Anyhow, it is what it is. The Nigerian novelist Chinua Achebe died this week at age 82. I have not read his work, but the Times obit made me think I might like it. It quoted Nadine Gordimer as saying he was “a writer who has no illusions but is not disillusioned.” A good way to be.

I was also happy that Dr. M cleared me to resume exercising, though he suggested I wait another week before my next killer spin class. So early Friday morning, my usual spinning day, I happily did a functional fitness routine and a half hour on the escalator stairs. The stairs are a relatively new machine at O2 Fitness, and they are remarkably effective at pushing up your heart rate. As usual, while sweating away I listened to some opera (the incredible second act of Mozart’s Marriage of Figaro) with my MP3 device and read on my tablet device.

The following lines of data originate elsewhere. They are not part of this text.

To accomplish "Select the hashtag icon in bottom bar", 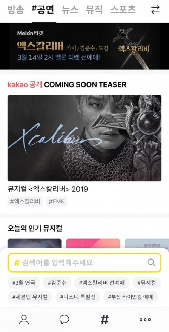I will (105, 320).
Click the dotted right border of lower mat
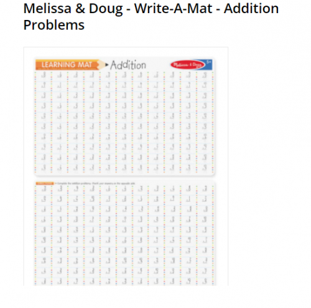Screen dimensions: 311x308 pyautogui.click(x=213, y=236)
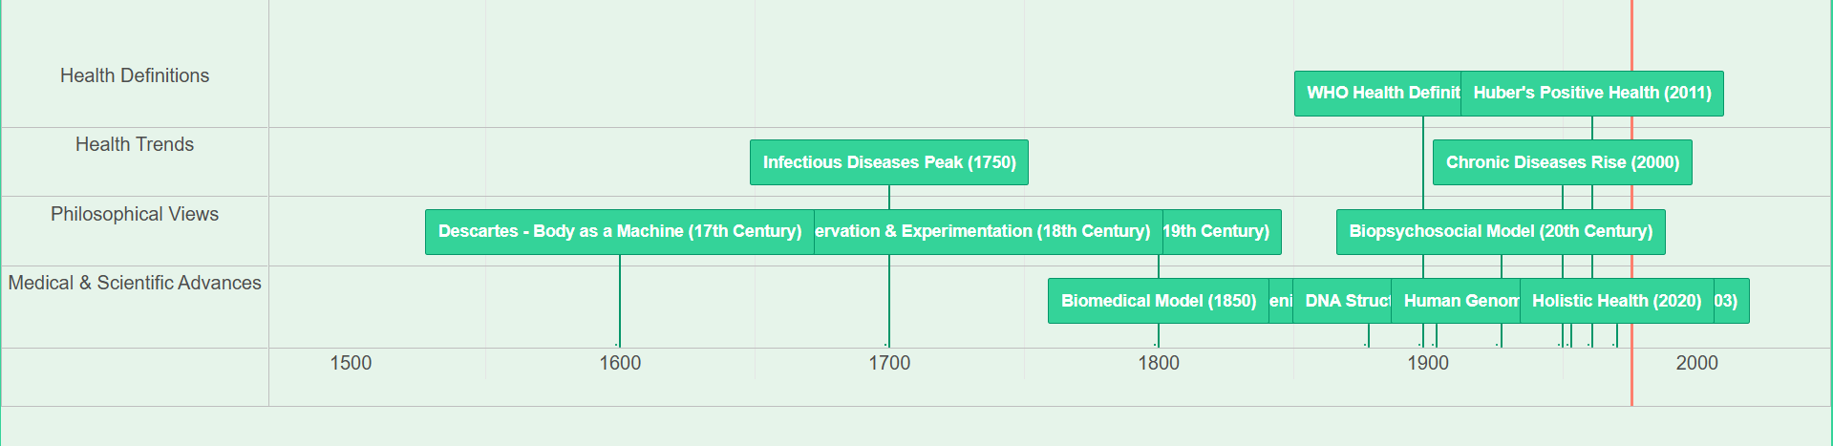Open the Holistic Health (2020) event
The height and width of the screenshot is (446, 1833).
tap(1617, 301)
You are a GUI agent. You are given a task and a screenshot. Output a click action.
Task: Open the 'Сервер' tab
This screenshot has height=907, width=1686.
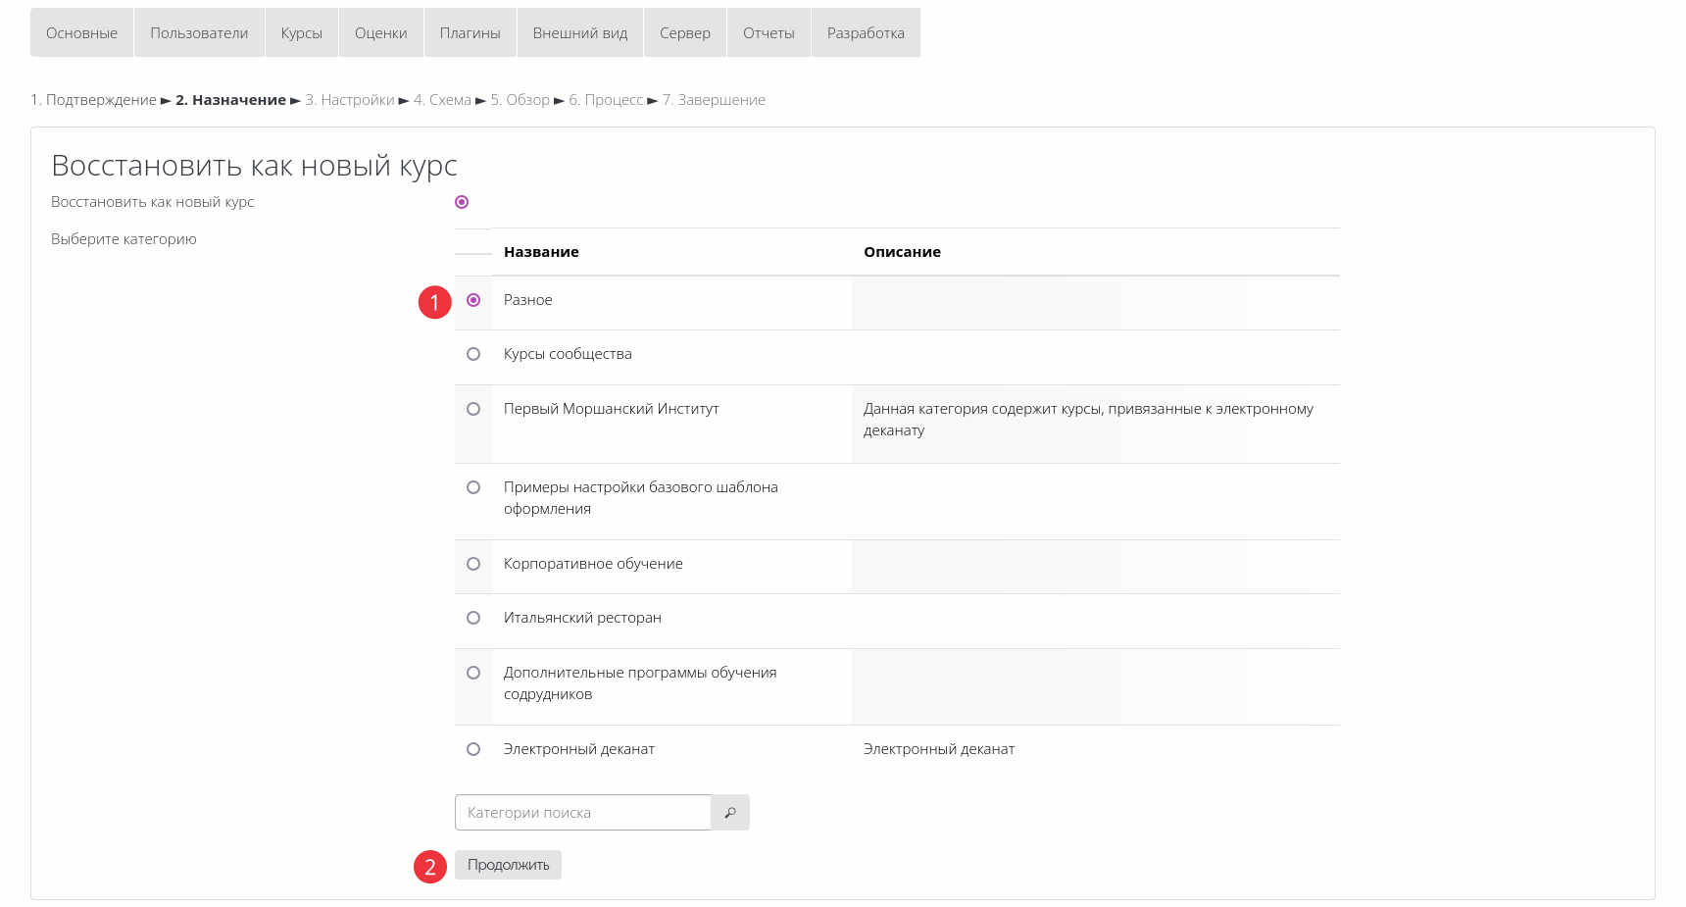click(684, 33)
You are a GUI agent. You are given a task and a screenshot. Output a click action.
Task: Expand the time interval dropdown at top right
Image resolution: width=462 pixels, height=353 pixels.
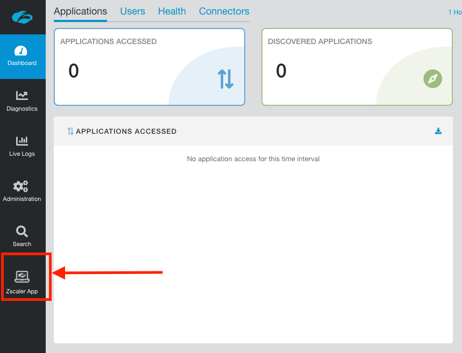pyautogui.click(x=454, y=12)

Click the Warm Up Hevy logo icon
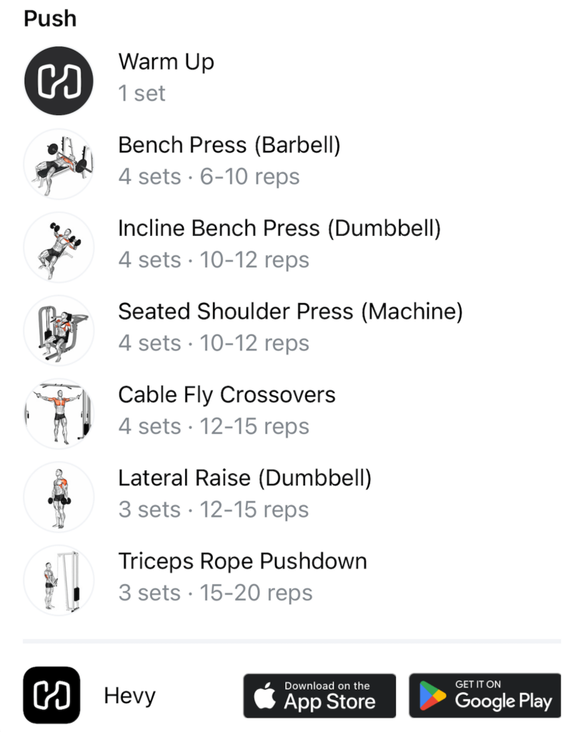[x=59, y=81]
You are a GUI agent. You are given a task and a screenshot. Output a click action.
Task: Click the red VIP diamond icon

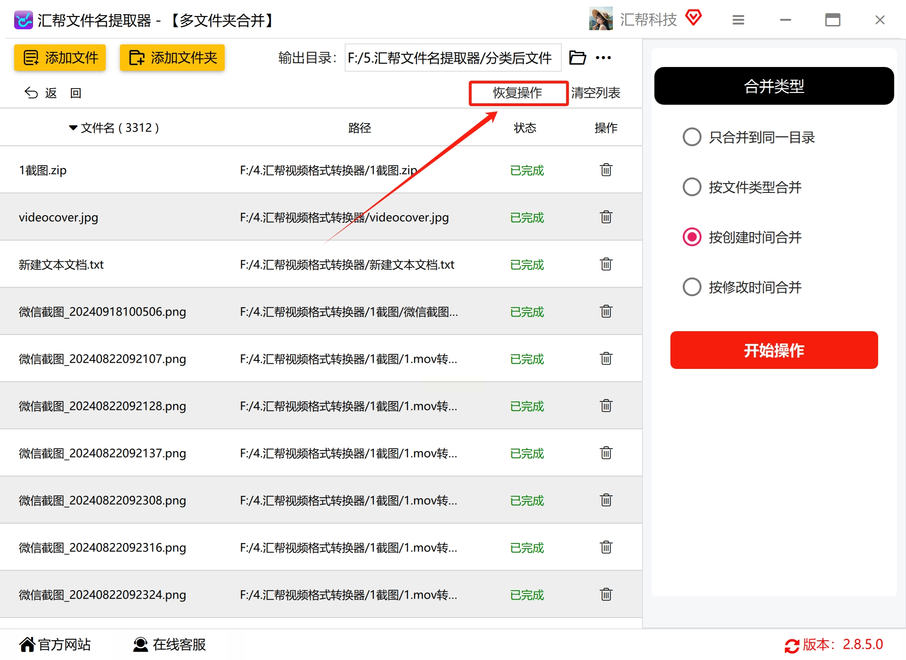pyautogui.click(x=694, y=18)
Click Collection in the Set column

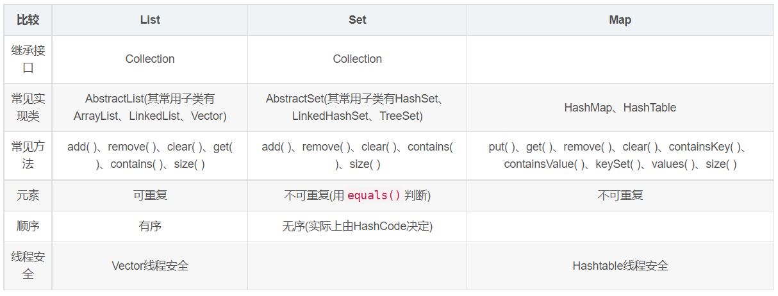coord(357,59)
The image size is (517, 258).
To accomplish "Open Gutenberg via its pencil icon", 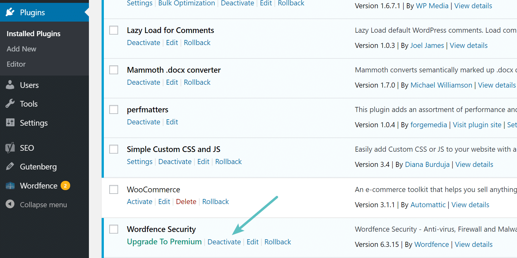I will pos(10,167).
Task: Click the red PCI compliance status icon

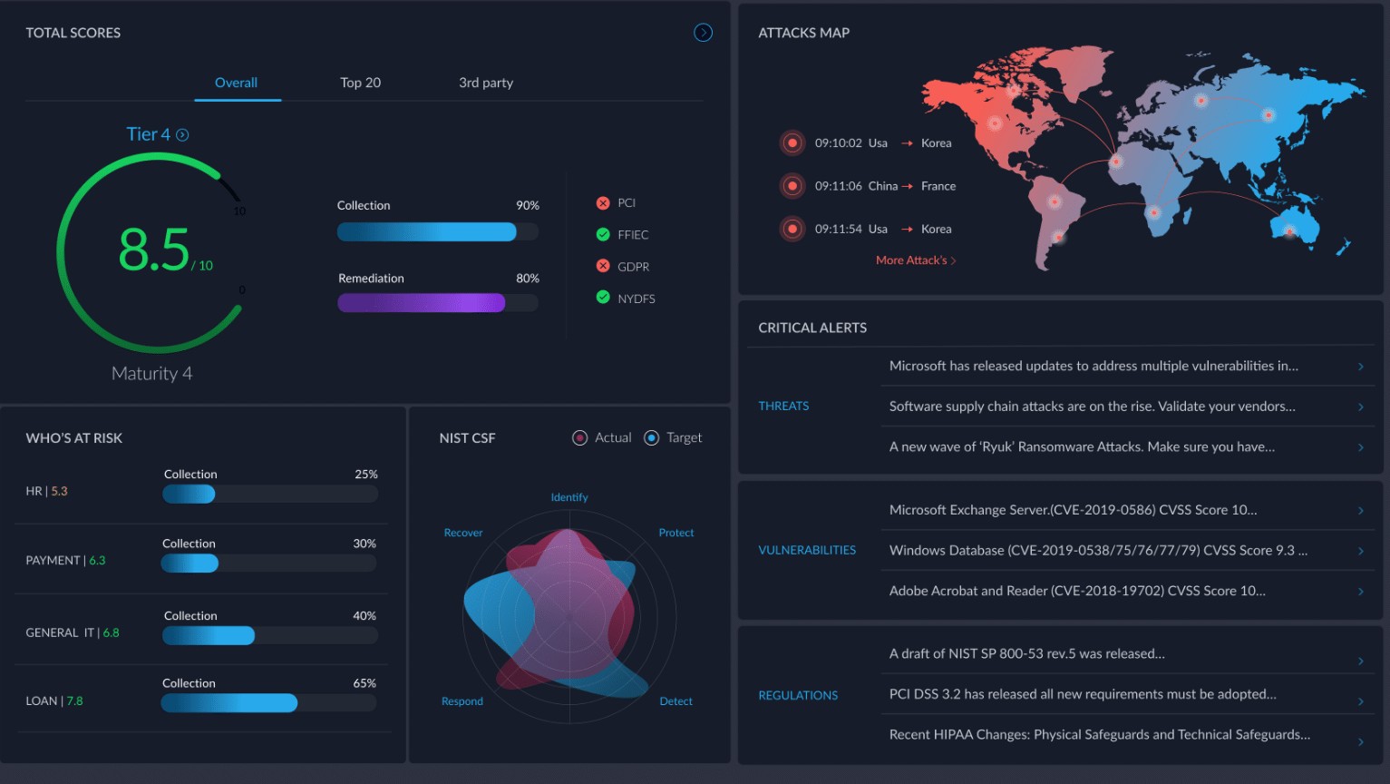Action: (604, 202)
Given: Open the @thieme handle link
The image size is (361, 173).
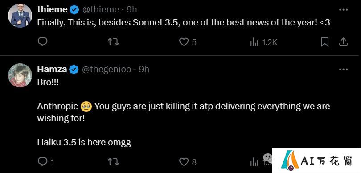Looking at the screenshot, I should pyautogui.click(x=101, y=10).
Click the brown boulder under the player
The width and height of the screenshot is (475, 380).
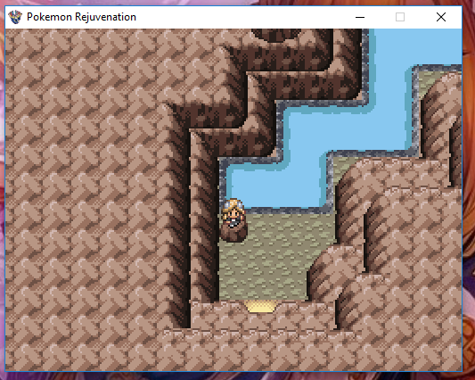tap(233, 232)
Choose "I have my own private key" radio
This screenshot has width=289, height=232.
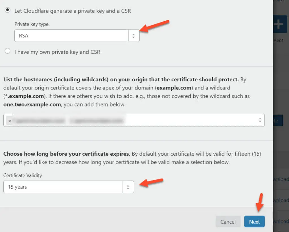point(7,51)
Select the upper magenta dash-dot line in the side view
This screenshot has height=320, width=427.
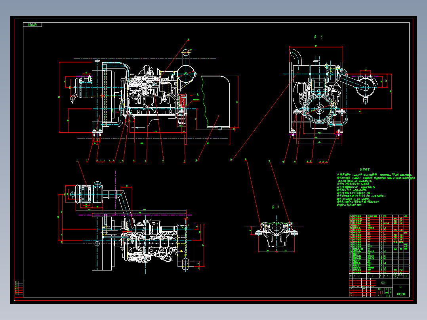pos(145,58)
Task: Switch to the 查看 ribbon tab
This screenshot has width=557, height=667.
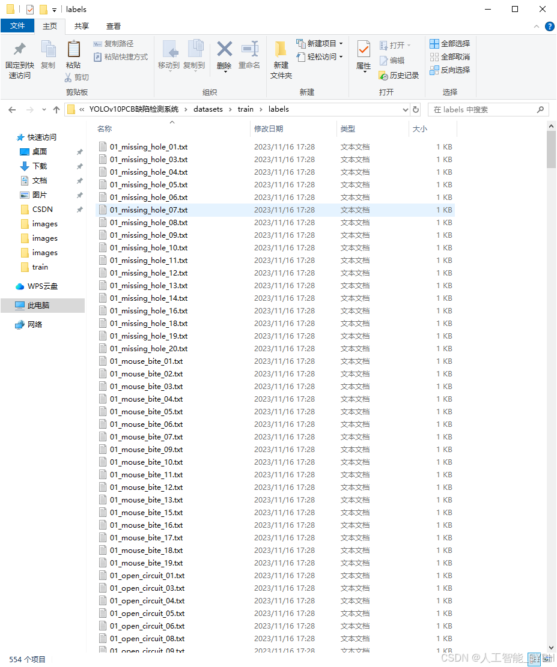Action: tap(114, 26)
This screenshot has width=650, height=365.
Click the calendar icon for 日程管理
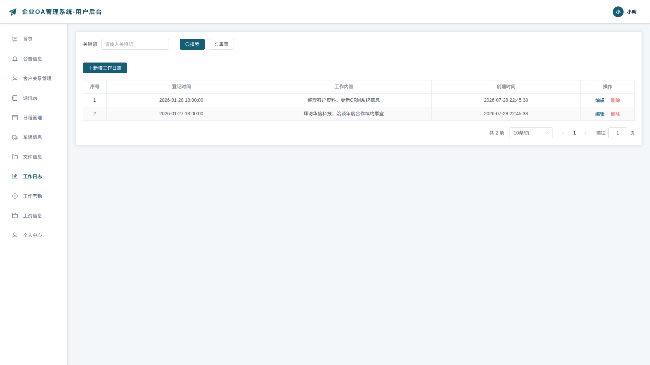15,118
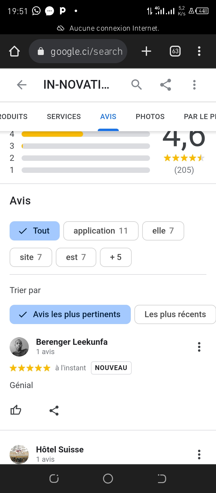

I reread some on the ideas of Jonathan Haidt in The Righteous Mind: Why Good People Are Divided by Religion and Politics, whose name is pronounced “Hite,” as I learned this week when I heard him give a lecture at Duke. My earlier thoughts on Haidt’s theory are here, but I’m still processing his big ideas, which point dramatically away from traditional political theory and its reliance on rationality. His TED talk on the differences in ethical systems between liberals and conservatives is a nice introduction to his theory.

As Haidt observes in the TED talk, there are two types of people: those who like new ideas and experiences and those who prefer the safe and familiar. He notes that the latter are the people who like to eat at Applebee’s.

On Thursday Sally and I tried for the second time to eat at a new restaurant in our neighborhood, Dos Taquitos, and again failed. The place was cheerily hopping but the wait time was too long for us, so we went down Glenwood Avenue to the uncrowded Blue Mango for some Indian food. We had a delicious meal featuring masaledar allo gobhi (cauliflaur and potatos) and eggplant bhartha. We couldn’t finish it, and I asked for a take-home box, which I carefully prepared and then accidentally left on the table. Darn!

For more new musical ideas, I had a piano lesson with Olga on Saturday morning. It was invigorating! I played Liszt’s Liebestraum (Dream of Love) No. 3, a famously beautiful piece (here played wonderfully by Evgeny Kissin). She gave me a massive compliment, and I quote: “Wow!” She thought I’d vastly improved, and was getting a richer sound. But of course, it can always be better. We worked on getting a more stable connection between the body and the instrument, including not just the fingers, but also the back and the core. She showed me on a type of touch involving a very relaxed hand with mostly arm movement. She also gave me some new ideas on pedaling, including using a slow, slightly delayed release. As she noted, it makes magic.